The Silenceair building ventilation system was installed at the Shepherd's Bay Apartments in Meadowbank, Sydney delivering several advantages to the building. Designed to be fully air-conditioned, this upmarket apartment complex is located adjacent to a railway.
Similar to all air-conditioning systems, the system at Shepherd's Bay Apartments cycles a percentage of air as fresh air, also called 'make-up' air, which is intended to maintain oxygen levels and stop the build-up of toxins in the air. Old, stale air is expelled through relief ducts or vents in a conventional system.

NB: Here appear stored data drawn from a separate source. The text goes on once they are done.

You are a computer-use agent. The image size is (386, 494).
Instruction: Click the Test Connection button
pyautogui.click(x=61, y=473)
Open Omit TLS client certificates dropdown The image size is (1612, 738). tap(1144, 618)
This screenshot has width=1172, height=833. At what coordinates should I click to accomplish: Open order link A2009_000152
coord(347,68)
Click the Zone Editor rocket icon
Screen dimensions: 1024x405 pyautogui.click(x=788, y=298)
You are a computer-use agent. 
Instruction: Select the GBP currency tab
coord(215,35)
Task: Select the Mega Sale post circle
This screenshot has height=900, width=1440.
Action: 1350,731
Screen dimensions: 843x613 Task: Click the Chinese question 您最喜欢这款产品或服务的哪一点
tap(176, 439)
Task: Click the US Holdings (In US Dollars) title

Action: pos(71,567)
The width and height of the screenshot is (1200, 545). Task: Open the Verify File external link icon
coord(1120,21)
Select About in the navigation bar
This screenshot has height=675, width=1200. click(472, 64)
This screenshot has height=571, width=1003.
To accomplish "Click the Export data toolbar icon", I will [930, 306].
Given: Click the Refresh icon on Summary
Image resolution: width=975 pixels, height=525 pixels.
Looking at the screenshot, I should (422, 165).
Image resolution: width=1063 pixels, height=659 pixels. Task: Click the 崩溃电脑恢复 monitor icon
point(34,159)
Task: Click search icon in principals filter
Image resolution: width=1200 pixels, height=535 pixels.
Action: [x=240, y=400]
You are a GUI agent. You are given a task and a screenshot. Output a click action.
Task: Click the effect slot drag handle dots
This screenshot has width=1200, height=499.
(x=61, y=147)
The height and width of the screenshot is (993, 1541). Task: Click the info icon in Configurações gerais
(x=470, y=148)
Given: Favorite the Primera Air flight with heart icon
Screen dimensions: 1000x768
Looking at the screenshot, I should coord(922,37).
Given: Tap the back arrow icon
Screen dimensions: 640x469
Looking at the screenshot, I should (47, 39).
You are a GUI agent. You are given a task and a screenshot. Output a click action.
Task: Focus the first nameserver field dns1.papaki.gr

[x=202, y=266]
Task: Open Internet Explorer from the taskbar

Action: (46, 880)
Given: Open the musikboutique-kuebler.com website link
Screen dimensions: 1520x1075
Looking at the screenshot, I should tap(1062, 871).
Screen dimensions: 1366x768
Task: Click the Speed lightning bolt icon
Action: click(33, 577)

Considering the noise issues associated with the railway, a traditional design solution would have called for a central pressurised fresh air supply system to be ducted through the building via the common hallways and corridors into each apartment. However, this would have required lowered bulkhead ceilings in the corridors and fire dampers where the air ducts penetrated the fire compartment of each apartment. This solution would have also led to higher and more expensive maintenance routines and ongoing operating costs.
Instead, the Silenceair building ventilation system was adopted with the existing bathroom exhaust used to draw air out of the apartment. The required 'make-up' fresh air is drawn directly into the apartment via the Silenceair units that are located in the bulkhead over the lounge room balcony door. The units are discreetly concealed behind an aluminium louvre.
The Silenceair building ventilation system removes the need for a central supply air system, allowing each apartment to have a locally-controlled air management system. Silenceair also eliminates the cost of extensive runs of ducting and the necessary fire dampers while allowing higher ceilings in the corridors and hallways, enhancing the visual appeal of the apartments and increasing their value.
The building will also benefit from reduced energy consumption and cost; lower ongoing maintenance costs; and minimal carbon footprint, which is achieved by decreasing the quantity of materials used and energy consumed.